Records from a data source
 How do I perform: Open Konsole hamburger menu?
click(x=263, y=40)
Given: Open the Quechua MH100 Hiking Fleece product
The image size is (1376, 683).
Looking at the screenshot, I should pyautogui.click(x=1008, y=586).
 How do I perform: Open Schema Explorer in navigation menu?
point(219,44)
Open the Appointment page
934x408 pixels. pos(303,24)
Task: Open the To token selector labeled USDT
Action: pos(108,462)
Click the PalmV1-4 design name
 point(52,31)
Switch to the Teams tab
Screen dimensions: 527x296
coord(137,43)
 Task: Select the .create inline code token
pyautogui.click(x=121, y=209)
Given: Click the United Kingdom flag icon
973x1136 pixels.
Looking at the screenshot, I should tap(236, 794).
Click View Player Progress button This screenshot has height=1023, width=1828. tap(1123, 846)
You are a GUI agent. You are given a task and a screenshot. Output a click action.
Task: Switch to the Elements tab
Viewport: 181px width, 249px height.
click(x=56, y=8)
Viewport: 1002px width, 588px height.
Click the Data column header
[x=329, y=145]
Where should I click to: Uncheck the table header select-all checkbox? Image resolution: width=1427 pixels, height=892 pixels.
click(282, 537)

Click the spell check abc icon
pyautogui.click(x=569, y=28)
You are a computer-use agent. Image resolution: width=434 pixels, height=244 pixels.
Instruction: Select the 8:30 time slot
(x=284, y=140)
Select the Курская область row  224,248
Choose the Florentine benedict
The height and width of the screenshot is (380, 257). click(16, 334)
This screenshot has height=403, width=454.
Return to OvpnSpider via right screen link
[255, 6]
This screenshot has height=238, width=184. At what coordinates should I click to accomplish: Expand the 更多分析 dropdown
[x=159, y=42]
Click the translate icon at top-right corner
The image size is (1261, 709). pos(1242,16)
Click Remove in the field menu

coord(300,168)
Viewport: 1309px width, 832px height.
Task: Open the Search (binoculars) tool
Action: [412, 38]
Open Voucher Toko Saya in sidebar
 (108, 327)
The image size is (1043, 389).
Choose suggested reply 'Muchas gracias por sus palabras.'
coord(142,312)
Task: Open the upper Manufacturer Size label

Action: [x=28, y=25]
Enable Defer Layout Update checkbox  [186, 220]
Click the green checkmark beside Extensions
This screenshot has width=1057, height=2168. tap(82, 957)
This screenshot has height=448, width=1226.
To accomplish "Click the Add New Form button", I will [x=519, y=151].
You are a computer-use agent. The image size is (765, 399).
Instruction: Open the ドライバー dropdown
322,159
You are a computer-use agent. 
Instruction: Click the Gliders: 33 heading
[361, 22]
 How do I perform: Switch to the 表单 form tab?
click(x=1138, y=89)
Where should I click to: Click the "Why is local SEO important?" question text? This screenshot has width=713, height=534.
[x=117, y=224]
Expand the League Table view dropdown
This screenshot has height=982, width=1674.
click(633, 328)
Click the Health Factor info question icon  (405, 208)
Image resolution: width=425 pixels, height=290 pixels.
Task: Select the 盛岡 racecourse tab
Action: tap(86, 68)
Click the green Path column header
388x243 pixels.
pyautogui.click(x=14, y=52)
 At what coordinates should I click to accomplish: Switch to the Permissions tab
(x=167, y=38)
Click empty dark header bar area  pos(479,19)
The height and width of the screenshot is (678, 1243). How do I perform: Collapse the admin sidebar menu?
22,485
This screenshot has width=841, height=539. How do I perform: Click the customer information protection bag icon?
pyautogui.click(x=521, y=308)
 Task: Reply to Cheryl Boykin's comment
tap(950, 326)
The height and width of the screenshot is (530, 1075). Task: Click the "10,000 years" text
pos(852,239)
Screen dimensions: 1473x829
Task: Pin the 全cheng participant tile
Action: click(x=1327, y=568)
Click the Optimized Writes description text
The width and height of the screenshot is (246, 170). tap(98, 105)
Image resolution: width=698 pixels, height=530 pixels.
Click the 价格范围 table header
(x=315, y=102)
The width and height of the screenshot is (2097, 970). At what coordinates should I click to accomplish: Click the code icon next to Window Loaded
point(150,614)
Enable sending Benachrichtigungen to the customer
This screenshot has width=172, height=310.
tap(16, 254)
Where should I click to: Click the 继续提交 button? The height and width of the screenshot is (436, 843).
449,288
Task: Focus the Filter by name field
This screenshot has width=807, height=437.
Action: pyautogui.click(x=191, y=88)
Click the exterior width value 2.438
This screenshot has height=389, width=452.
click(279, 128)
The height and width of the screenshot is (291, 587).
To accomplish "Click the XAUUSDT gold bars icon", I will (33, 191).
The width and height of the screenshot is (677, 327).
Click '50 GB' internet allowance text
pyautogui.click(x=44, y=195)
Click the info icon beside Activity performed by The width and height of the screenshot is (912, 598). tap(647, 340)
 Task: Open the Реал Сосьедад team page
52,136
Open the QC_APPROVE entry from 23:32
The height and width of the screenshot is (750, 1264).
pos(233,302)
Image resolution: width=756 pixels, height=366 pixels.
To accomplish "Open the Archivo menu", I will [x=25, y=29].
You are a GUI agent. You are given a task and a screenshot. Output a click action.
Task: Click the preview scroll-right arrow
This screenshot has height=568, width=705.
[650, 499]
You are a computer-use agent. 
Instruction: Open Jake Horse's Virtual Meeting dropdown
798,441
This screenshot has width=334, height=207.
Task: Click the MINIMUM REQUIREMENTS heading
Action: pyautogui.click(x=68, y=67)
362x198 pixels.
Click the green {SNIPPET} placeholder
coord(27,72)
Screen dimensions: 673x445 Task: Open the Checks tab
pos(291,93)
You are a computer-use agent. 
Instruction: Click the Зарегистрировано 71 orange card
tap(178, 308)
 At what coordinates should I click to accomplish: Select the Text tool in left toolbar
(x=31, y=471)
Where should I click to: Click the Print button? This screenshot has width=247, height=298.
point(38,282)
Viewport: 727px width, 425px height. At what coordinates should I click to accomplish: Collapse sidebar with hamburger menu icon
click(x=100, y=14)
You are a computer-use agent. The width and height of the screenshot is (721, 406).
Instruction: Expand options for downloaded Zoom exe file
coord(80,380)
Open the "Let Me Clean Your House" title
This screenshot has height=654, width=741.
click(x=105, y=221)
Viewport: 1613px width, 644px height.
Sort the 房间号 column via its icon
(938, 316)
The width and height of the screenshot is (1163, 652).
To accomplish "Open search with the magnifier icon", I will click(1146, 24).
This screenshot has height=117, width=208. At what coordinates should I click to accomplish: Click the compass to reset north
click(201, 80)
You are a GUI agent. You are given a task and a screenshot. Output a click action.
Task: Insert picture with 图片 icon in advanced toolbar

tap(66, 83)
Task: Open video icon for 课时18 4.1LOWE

» **What to produce**
Format every line of the data above as a JSON list of strings, one string per line, leaving out blank lines.

» **Correct output**
[
  " How do I perform: Open Konsole hamburger menu?",
  "click(x=263, y=40)",
  "Given: Open the Quechua MH100 Hiking Fleece product",
  "The image size is (1376, 683).",
  "Looking at the screenshot, I should pyautogui.click(x=1008, y=586).",
  " How do I perform: Open Schema Explorer in navigation menu?",
  "point(219,44)",
  "Open the Appointment page",
  "934x408 pixels. pos(303,24)",
  "Task: Open the To token selector labeled USDT",
  "Action: pos(108,462)",
  "Click the PalmV1-4 design name",
  " point(52,31)",
  "Switch to the Teams tab",
  "Screen dimensions: 527x296",
  "coord(137,43)",
  " Task: Select the .create inline code token",
  "pyautogui.click(x=121, y=209)",
  "Given: Click the United Kingdom flag icon",
  "973x1136 pixels.",
  "Looking at the screenshot, I should tap(236, 794).",
  "Click View Player Progress button This screenshot has height=1023, width=1828. tap(1123, 846)",
  "You are a GUI agent. You are given a task and a screenshot. Output a click action.",
  "Task: Switch to the Elements tab",
  "Viewport: 181px width, 249px height.",
  "click(x=56, y=8)",
  "Viewport: 1002px width, 588px height.",
  "Click the Data column header",
  "[x=329, y=145]",
  "Where should I click to: Uncheck the table header select-all checkbox? Image resolution: width=1427 pixels, height=892 pixels.",
  "click(282, 537)",
  "Click the spell check abc icon",
  "pyautogui.click(x=569, y=28)",
  "You are a computer-use agent. Image resolution: width=434 pixels, height=244 pixels.",
  "Instruction: Select the 8:30 time slot",
  "(x=284, y=140)",
  "Select the Курская область row  224,248",
  "Choose the Florentine benedict",
  "The height and width of the screenshot is (380, 257). click(16, 334)",
  "This screenshot has height=403, width=454.",
  "Return to OvpnSpider via right screen link",
  "[255, 6]",
  "This screenshot has height=238, width=184. At what coordinates should I click to accomplish: Expand the 更多分析 dropdown",
  "[x=159, y=42]",
  "Click the translate icon at top-right corner",
  "The image size is (1261, 709). pos(1242,16)",
  "Click Remove in the field menu",
  "coord(300,168)",
  "Viewport: 1309px width, 832px height.",
  "Task: Open the Search (binoculars) tool",
  "Action: [412, 38]",
  "Open Voucher Toko Saya in sidebar",
  " (108, 327)",
  "The image size is (1043, 389).",
  "Choose suggested reply 'Muchas gracias por sus palabras.'",
  "coord(142,312)",
  "Task: Open the upper Manufacturer Size label",
  "Action: [x=28, y=25]",
  "Enable Defer Layout Update checkbox  [186, 220]",
  "Click the green checkmark beside Extensions",
  "This screenshot has width=1057, height=2168. tap(82, 957)",
  "This screenshot has height=448, width=1226.",
  "To accomplish \"Click the Add New Form button\", I will [x=519, y=151].",
  "You are a computer-use agent. The image size is (765, 399).",
  "Instruction: Open the ドライバー dropdown",
  "322,159",
  "You are a computer-use agent. ",
  "Instruction: Click the Gliders: 33 heading",
  "[361, 22]",
  " How do I perform: Switch to the 表单 form tab?",
  "click(x=1138, y=89)",
  "Where should I click to: Click the \"Why is local SEO important?\" question text? This screenshot has width=713, height=534.",
  "[x=117, y=224]",
  "Expand the League Table view dropdown",
  "This screenshot has height=982, width=1674.",
  "click(633, 328)",
  "Click the Health Factor info question icon  (405, 208)",
  "Image resolution: width=425 pixels, height=290 pixels.",
  "Task: Select the 盛岡 racecourse tab",
  "Action: tap(86, 68)",
  "Click the green Path column header",
  "388x243 pixels.",
  "pyautogui.click(x=14, y=52)",
  " At what coordinates should I click to accomplish: Switch to the Permissions tab",
  "(x=167, y=38)",
  "Click empty dark header bar area  pos(479,19)",
  "The height and width of the screenshot is (678, 1243). How do I perform: Collapse the admin sidebar menu?",
  "22,485",
  "This screenshot has width=841, height=539. How do I perform: Click the customer information protection bag icon?",
  "pyautogui.click(x=521, y=308)",
  " Task: Reply to Cheryl Boykin's comment",
  "tap(950, 326)",
  "The height and width of the screenshot is (530, 1075). Task: Click the \"10,000 years\" text",
  "pos(852,239)",
  "Screen dimensions: 1473x829",
  "Task: Pin the 全cheng participant tile",
  "Action: click(x=1327, y=568)",
  "Click the Optimized Writes description text",
  "The width and height of the screenshot is (246, 170). tap(98, 105)",
  "Image resolution: width=698 pixels, height=530 pixels.",
  "Click the 价格范围 table header",
  "(x=315, y=102)",
  "The width and height of the screenshot is (2097, 970). At what coordinates should I click to accomplish: Click the code icon next to Window Loaded",
  "point(150,614)",
  "Enable sending Benachrichtigungen to the customer",
  "This screenshot has width=172, height=310.",
  "tap(16, 254)",
  "Where should I click to: Click the 继续提交 button? The height and width of the screenshot is (436, 843).",
  "449,288",
  "Task: Focus the Filter by name field",
  "This screenshot has width=807, height=437.",
  "Action: pyautogui.click(x=191, y=88)",
  "Click the exterior width value 2.438",
  "This screenshot has height=389, width=452.",
  "click(279, 128)",
  "The height and width of the screenshot is (291, 587).",
  "To accomplish \"Click the XAUUSDT gold bars icon\", I will (33, 191).",
  "The width and height of the screenshot is (677, 327).",
  "Click '50 GB' internet allowance text",
  "pyautogui.click(x=44, y=195)",
  "Click the info icon beside Activity performed by The width and height of the screenshot is (912, 598). tap(647, 340)",
  " Task: Open the Реал Сосьедад team page",
  "52,136",
  "Open the QC_APPROVE entry from 23:32",
  "The height and width of the screenshot is (750, 1264).",
  "pos(233,302)",
  "Image resolution: width=756 pixels, height=366 pixels.",
  "To accomplish \"Open the Archivo menu\", I will [x=25, y=29].",
  "You are a GUI agent. You are given a task and a screenshot. Output a click action.",
  "Task: Click the preview scroll-right arrow",
  "This screenshot has height=568, width=705.",
  "[650, 499]",
  "You are a computer-use agent. ",
  "Instruction: Open Jake Horse's Virtual Meeting dropdown",
  "798,441",
  "This screenshot has width=334, height=207.",
  "Task: Click the MINIMUM REQUIREMENTS heading",
  "Action: pyautogui.click(x=68, y=67)",
  "362x198 pixels.",
  "Click the green {SNIPPET} placeholder",
  "coord(27,72)",
  "Screen dimensions: 673x445 Task: Open the Checks tab",
  "pos(291,93)",
  "You are a computer-use agent. ",
  "Instruction: Click the Зарегистрировано 71 orange card",
  "tap(178, 308)",
  " At what coordinates should I click to accomplish: Select the Text tool in left toolbar",
  "(x=31, y=471)",
  "Where should I click to: Click the Print button? This screenshot has width=247, height=298.",
  "point(38,282)",
  "Viewport: 727px width, 425px height. At what coordinates should I click to accomplish: Collapse sidebar with hamburger menu icon",
  "click(x=100, y=14)",
  "You are a computer-use agent. The width and height of the screenshot is (721, 406).",
  "Instruction: Expand options for downloaded Zoom exe file",
  "coord(80,380)",
  "Open the \"Let Me Clean Your House\" title",
  "This screenshot has height=654, width=741.",
  "click(x=105, y=221)",
  "Viewport: 1613px width, 644px height.",
  "Sort the 房间号 column via its icon",
  "(938, 316)",
  "The width and height of the screenshot is (1163, 652).",
  "To accomplish \"Open search with the magnifier icon\", I will click(1146, 24).",
  "This screenshot has height=117, width=208. At what coordinates should I click to accomplish: Click the compass to reset north",
  "click(201, 80)",
  "You are a GUI agent. You are given a task and a screenshot. Output a click action.",
  "Task: Insert picture with 图片 icon in advanced toolbar",
  "tap(66, 83)",
  "Task: Open video icon for 课时18 4.1LOWE"
]